Fatima, S., Afzal, A., Rashid, H., Iqbal, S., Zafar, R., Khalid, K., Rauf, A., Majeed, M., Malik, A. and Carter, C.G., 2023. Dietary replacement of soybean meal with black soldier fly larvae meal in juvenile Labeo rohita and Catla catla: Effects on growth, nutritional quality, oxidative stress biomarkers and disease resistance. PLoS ONE, 18(11), e0294452.

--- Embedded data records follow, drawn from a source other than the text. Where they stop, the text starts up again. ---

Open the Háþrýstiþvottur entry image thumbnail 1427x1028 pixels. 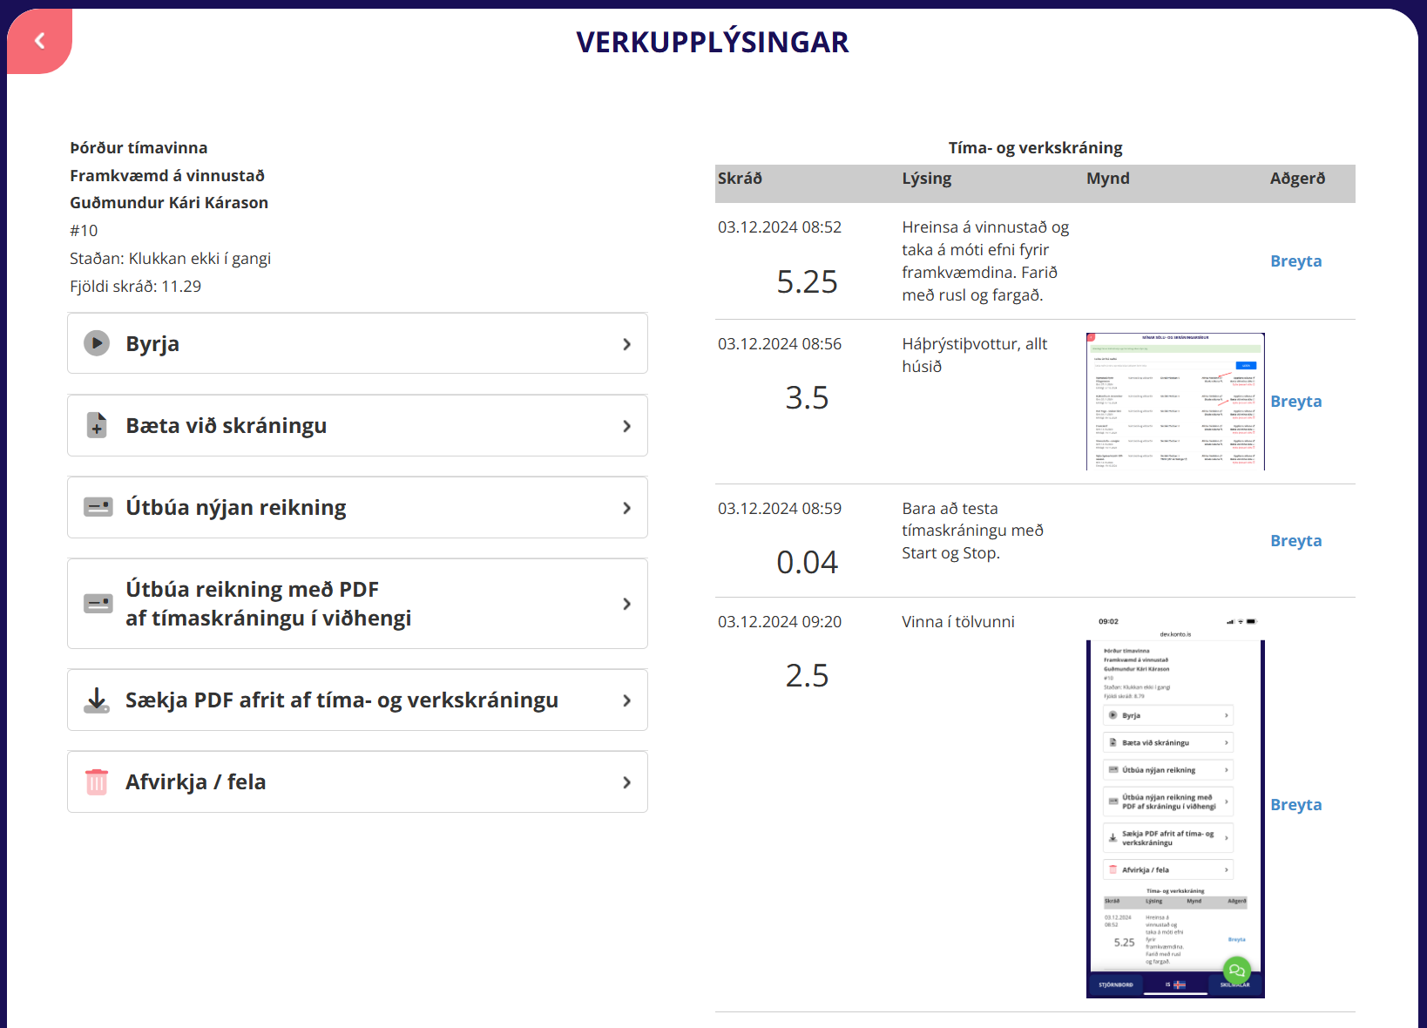1174,402
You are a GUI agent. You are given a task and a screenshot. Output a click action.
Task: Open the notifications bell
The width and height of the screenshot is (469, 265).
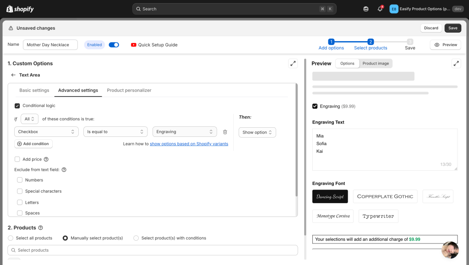click(x=380, y=9)
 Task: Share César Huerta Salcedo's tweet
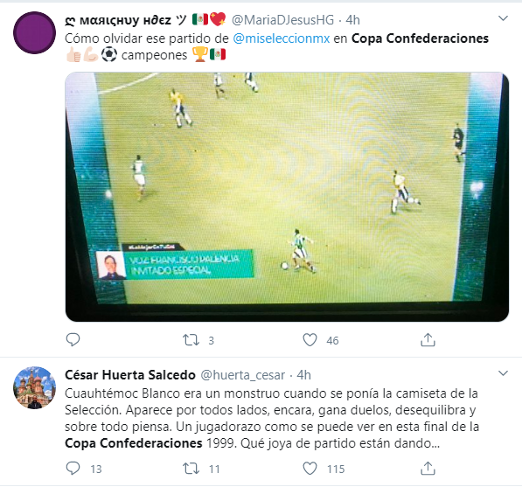428,469
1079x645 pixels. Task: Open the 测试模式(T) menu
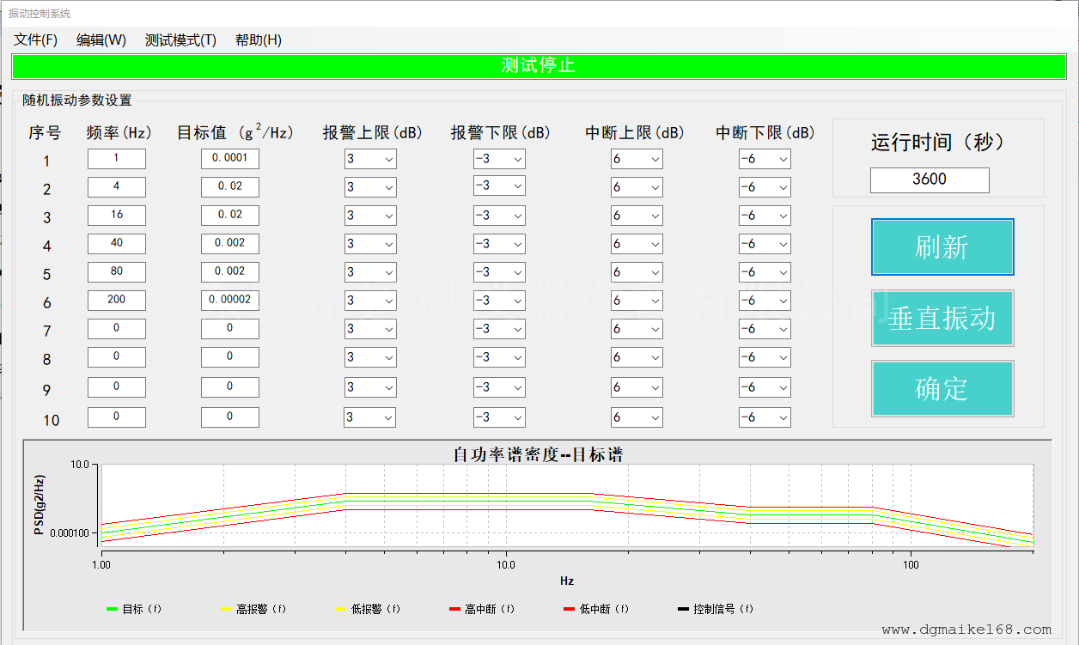click(x=180, y=40)
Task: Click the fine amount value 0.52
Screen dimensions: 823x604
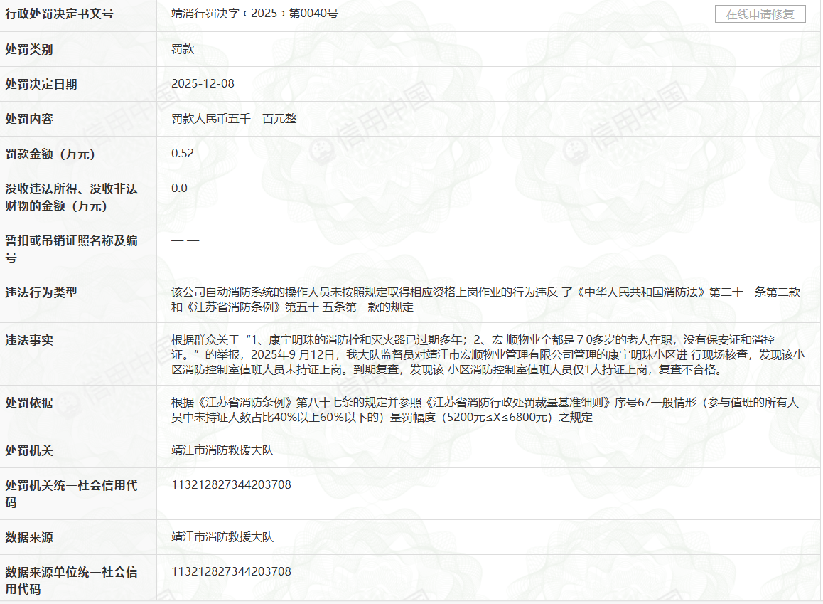Action: point(183,154)
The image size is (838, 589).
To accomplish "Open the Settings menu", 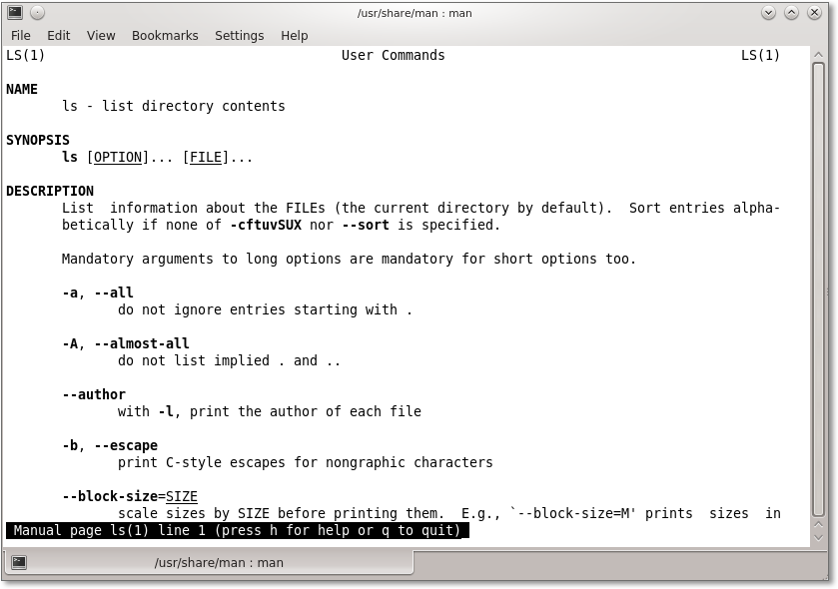I will coord(239,35).
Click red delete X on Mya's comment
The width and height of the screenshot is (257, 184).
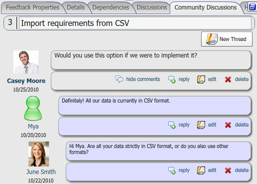click(x=228, y=125)
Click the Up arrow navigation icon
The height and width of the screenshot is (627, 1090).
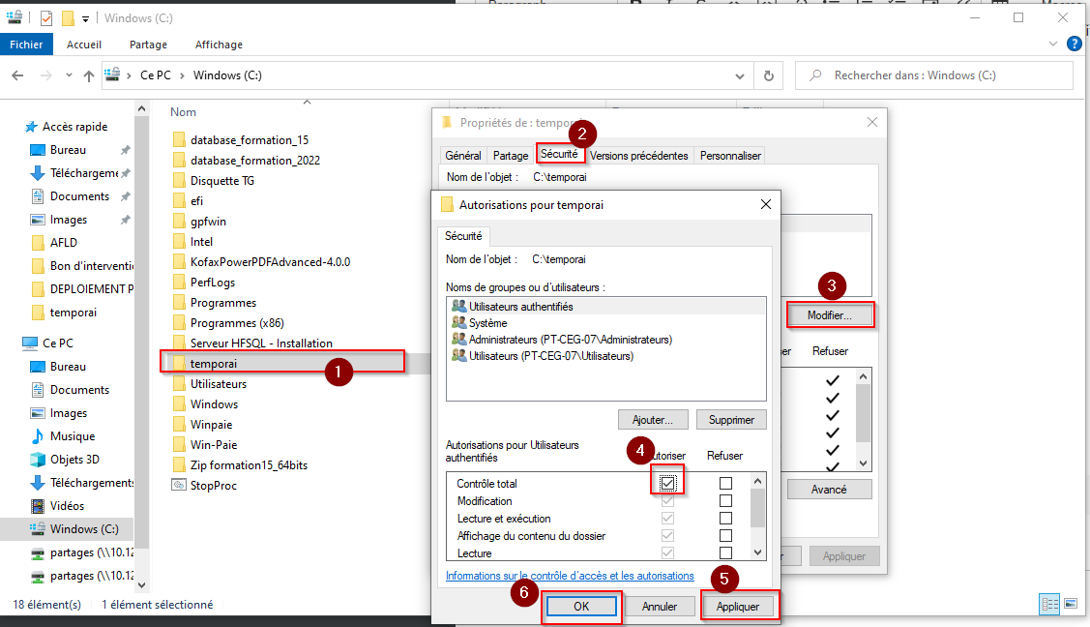point(89,75)
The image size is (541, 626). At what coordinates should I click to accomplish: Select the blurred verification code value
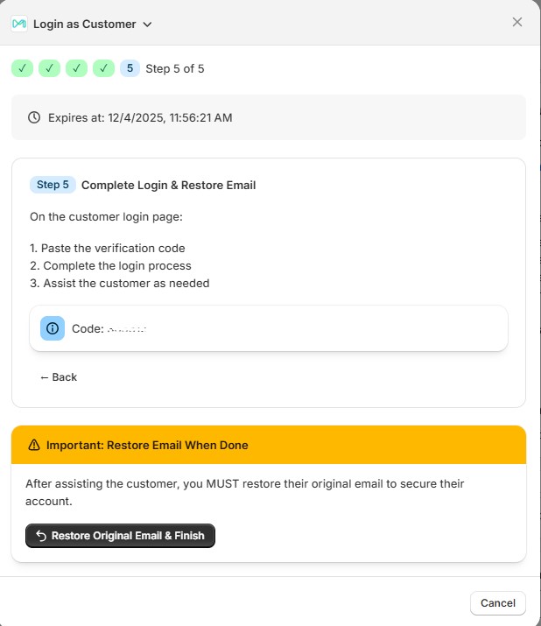[126, 328]
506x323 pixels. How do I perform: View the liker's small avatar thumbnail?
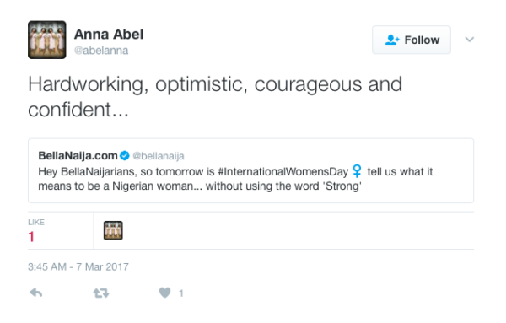coord(113,230)
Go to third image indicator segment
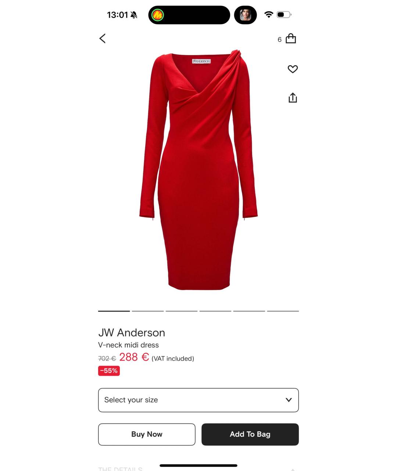 click(182, 311)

This experiment aimed to investigate the effects of partial substitution of crude protein from soybean meal (SBM) with black soldier fly (Hermetia illucens) larvae meal (BSFLM) in juvenile rohu (Labeo rohita) and catla (Catla catla). Four isonitrogenous diets (23% crude protein) were formulated to replace 0% (T0), 40% (T40), 80% (T80) and 100% (T100) crude protein from SBM with BSFLM. Triplicate groups of each species (10 fish per replicate) were fed in an eight week growth experiment. After final sampling (n = 20 fish per dietary group), the remaining fish were exposed to bacterial (Staphylococcus aureus) challenge (0.80 CFU/ml) for 15 days. Rohu fed with BSFLM substituted diets showed significantly higher growth and feed conversion ratio as compared to those in T0. Catla fed with BSFLM substituted diets showed slightly higher growth indices. The growth response of rohu to BSFLM substitution was better than that noted in catla in all groups. The chemical composition, amino acids and fatty acids profile, haematological and biochemical parameters, levels of liver function enzymes measured in T0, T40, T80 and T100 were similar between four dietary groups in both species. However, the maximum value of cholesterol and triglycerides were noted in T100 both in catla and rohu. The values of lauric acid, α-linolenic acid, decosahexanoic acid, n3:n6 fatty acids ratio progressively increased with dietary increase of BSFLM in both species. At end of the growth experiment, the levels of catalase, superoxide dismutase and lysozyme increased linearly with the inclusion of BSFLM in both species while malondialdehyde showed similar values between different groups. However, catalase, and superoxide dismutase increased (T0<T40<T80<T100) in both rohu and catla after exposure to bacterial challenge while malondialdehyde remained almost the same. These biomarkers indicate that substitution of SBM with BSFLM up to 100% improved disease resistance in both species against gram-positive bacteria.